La stuccatura
Il calcare locale di Selinunte, pur resistente, non aveva la qualità del marmo greco. Per ovviare a questo, tutte le superfici esposte dei templi venivano ricoperte con uno strato di stucco finissimo, realizzato con calce e polvere di marmo, che dava all’edificio l’aspetto del marmo bianco. Il Tempio B conserva ancora tracce di questo stucco originale.
La policromia
I templi greci, contrariamente a quanto si immagina oggi, erano vivacemente colorati. A Selinunte le tracce di policromia sono particolarmente evidenti: rosso porpora per i triglifi, blu e verde per i fondi delle metope, ocra dorata per alcuni elementi architettonici. La scoperta della policromia selinuntina fu fondamentale per il dibattito ottocentesco sull’architettura greca.
I rivestimenti in terracotta
Le grondaie, i coprigiunti e i frontoni erano rivestiti di lastre in terracotta dipinta (sime e antefisse) di grande qualità artigianale.

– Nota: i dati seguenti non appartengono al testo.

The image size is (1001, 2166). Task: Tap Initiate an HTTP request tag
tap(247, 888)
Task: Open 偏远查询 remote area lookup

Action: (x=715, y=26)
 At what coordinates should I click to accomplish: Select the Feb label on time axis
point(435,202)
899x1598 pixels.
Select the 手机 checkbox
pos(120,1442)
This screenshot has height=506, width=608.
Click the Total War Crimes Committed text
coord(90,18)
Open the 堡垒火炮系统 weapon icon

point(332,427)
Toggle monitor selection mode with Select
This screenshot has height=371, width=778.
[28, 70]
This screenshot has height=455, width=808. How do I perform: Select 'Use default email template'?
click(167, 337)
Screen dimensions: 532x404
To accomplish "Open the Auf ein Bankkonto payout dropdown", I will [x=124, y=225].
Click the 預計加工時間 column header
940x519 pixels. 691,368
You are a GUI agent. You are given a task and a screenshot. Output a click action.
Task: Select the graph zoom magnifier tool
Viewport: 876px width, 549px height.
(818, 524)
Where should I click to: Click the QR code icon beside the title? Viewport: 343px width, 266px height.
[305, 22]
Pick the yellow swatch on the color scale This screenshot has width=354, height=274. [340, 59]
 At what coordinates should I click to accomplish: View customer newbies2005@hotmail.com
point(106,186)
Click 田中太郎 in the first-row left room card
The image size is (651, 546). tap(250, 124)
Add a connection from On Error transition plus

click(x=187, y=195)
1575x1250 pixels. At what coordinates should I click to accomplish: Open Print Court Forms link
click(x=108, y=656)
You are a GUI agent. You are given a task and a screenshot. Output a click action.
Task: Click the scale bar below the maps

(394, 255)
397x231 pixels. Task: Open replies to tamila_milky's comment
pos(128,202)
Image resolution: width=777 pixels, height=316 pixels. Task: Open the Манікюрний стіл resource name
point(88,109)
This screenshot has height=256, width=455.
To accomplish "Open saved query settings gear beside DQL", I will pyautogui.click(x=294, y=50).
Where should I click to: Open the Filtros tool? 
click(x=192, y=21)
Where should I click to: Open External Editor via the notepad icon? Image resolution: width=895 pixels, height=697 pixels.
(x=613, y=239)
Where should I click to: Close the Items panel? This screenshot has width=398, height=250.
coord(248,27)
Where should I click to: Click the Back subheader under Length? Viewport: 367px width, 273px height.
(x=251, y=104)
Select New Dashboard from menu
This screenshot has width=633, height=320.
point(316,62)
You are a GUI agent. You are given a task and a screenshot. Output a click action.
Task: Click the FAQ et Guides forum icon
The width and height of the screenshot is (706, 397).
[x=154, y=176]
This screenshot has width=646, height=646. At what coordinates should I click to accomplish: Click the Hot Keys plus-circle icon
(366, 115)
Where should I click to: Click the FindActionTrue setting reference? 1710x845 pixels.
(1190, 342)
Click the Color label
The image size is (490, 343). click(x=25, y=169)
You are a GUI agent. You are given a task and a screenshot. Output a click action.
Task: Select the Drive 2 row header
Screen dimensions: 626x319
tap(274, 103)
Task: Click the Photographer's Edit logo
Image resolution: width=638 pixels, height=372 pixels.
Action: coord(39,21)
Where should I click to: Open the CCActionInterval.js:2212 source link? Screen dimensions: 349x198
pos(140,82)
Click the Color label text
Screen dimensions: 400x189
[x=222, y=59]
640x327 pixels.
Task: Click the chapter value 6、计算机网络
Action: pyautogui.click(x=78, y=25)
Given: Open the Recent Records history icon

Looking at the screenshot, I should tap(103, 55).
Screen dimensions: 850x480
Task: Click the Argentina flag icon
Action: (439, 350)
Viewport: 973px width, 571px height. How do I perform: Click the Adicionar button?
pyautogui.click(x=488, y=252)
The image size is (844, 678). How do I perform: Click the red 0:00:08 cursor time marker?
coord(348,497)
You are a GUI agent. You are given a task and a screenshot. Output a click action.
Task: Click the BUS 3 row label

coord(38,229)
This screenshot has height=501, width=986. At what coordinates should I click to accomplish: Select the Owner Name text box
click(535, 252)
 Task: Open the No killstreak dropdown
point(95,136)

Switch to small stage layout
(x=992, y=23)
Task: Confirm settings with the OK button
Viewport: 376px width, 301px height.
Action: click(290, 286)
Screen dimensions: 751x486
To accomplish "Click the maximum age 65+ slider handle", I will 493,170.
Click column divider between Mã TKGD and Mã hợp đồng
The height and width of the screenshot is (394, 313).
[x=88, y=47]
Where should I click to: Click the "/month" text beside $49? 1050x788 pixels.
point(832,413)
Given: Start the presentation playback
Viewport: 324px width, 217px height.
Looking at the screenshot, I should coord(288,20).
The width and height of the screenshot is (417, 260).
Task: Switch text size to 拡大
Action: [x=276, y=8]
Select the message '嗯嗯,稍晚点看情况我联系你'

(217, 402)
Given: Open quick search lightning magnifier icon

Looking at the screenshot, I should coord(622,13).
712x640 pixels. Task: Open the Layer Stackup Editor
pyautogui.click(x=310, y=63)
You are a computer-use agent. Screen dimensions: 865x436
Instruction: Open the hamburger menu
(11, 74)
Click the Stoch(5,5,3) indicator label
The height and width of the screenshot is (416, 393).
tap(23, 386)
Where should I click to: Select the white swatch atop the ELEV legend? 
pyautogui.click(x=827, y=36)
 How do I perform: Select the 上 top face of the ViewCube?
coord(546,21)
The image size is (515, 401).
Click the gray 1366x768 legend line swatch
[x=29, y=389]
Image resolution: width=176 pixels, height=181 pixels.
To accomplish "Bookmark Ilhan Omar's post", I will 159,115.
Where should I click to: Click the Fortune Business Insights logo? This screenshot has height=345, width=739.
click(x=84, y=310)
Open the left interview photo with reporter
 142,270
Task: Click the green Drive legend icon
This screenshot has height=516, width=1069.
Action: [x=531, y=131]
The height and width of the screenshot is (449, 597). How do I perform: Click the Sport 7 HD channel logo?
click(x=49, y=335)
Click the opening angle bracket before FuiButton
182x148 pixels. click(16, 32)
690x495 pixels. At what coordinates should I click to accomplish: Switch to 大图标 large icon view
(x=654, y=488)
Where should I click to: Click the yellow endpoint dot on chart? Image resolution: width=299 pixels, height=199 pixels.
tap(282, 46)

Dal Tempio C proviene la straordinaria maschera della Gorgone in terracotta policroma alta 2,50 m., che decorava il frontone principale.
«L’architetto Hittorff, studiando il Tempio B nel 1824, fu il primo a dimostrare scientificamente che i templi greci erano dipinti a colori vivaci — una scoperta rivoluzionaria per l’archeologia dell’epoca.»